The scale is substantial. On its English site, the foundation says it was tracking 256,190 pieces across 801 locations in 29 countries as of January 1, 2026, alongside 113,937 surveyed pieces in 157 locations and 12,706 returned pieces across 12 countries. Those numbers matter because they show OKCHF is not a symbolic office. It is a working infrastructure layer connecting museums, governments, archives, collectors, and conservation partners across multiple markets, often through the same cross-border cultural channels that also shape institutions like the French Embassy in Korea.

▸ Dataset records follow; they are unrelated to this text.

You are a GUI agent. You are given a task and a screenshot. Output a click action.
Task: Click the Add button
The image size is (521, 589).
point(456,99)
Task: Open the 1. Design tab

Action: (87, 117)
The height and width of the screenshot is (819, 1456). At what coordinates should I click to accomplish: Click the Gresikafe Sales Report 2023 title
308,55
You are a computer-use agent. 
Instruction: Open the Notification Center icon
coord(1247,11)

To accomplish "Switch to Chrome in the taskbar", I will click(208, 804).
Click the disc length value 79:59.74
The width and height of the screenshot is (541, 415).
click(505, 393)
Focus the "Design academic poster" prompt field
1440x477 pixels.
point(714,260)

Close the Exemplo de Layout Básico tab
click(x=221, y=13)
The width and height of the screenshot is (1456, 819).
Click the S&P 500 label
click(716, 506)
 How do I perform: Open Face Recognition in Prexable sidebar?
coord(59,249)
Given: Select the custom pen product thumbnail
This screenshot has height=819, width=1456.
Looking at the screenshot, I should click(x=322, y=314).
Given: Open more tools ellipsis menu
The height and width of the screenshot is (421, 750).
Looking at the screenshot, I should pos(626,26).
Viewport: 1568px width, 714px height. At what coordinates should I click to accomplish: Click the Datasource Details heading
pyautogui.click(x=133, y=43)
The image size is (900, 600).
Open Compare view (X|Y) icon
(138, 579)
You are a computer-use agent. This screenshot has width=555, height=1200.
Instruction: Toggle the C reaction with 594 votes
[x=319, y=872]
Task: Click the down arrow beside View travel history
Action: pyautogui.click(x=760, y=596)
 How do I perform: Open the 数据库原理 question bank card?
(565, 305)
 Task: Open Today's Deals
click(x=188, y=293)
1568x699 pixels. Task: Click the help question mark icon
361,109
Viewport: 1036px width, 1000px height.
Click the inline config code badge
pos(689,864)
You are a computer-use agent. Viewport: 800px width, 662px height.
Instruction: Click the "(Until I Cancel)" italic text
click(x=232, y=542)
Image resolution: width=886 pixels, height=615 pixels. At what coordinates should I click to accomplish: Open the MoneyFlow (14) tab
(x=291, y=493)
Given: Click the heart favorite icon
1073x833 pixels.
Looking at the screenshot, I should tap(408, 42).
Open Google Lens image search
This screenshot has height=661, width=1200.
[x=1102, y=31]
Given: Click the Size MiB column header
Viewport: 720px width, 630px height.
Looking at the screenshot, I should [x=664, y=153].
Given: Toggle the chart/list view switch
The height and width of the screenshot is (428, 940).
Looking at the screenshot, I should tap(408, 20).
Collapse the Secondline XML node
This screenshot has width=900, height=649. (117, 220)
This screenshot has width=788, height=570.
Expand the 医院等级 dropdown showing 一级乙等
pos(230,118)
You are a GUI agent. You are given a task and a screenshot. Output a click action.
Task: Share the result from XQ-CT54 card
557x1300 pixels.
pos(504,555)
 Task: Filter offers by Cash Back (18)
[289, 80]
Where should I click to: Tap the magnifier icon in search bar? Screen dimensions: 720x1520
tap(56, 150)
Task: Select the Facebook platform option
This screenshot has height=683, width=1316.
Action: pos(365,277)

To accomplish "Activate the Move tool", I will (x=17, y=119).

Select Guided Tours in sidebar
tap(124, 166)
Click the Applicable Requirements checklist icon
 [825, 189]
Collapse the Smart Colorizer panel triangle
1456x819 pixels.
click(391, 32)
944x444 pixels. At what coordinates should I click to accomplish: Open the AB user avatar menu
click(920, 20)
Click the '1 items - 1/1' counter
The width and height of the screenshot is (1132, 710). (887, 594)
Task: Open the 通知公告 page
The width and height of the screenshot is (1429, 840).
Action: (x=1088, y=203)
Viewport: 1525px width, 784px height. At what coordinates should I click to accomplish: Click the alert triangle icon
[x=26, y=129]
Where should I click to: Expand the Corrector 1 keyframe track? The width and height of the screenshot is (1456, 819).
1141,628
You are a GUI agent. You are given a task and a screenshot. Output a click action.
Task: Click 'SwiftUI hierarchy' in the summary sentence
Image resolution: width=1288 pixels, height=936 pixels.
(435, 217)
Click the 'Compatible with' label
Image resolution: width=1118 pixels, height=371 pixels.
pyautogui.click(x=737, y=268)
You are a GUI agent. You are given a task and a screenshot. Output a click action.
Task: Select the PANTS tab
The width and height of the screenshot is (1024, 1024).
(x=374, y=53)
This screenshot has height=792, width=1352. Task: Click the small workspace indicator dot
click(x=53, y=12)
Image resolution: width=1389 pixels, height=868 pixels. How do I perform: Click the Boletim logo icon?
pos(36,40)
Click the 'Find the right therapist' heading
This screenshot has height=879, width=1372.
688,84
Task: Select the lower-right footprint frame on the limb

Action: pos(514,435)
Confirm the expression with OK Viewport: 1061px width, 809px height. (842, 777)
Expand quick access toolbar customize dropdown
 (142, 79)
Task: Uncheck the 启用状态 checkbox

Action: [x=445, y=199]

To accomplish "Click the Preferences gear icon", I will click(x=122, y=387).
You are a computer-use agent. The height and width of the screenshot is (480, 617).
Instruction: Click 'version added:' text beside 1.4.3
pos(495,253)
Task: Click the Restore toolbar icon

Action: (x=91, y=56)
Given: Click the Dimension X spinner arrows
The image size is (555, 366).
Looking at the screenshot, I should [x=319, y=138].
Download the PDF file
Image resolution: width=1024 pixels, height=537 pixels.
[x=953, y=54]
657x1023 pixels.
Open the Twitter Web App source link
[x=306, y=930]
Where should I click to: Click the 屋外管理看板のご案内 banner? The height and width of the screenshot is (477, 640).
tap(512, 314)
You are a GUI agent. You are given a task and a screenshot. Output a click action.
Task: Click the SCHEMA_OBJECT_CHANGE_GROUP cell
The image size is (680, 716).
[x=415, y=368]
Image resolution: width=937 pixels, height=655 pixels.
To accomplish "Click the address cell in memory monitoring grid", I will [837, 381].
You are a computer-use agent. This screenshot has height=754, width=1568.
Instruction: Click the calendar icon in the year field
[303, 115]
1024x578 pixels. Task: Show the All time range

That remit stretches beyond restitution headlines. The foundation also supports conservation and utilization projects, online monitoring of overseas circulation, international exchange work, and stewardship of the Old Korean Legation in Washington, D.C. In a broader Hallyu-era context, OKCHF represents the institutional side of Korean cultural reach: less visible than pop exports, but just as important in defining how Korean history is preserved, framed, and reintroduced abroad, including in the wider academic ecosystem represented by the Oxford Centre for Korean Studies.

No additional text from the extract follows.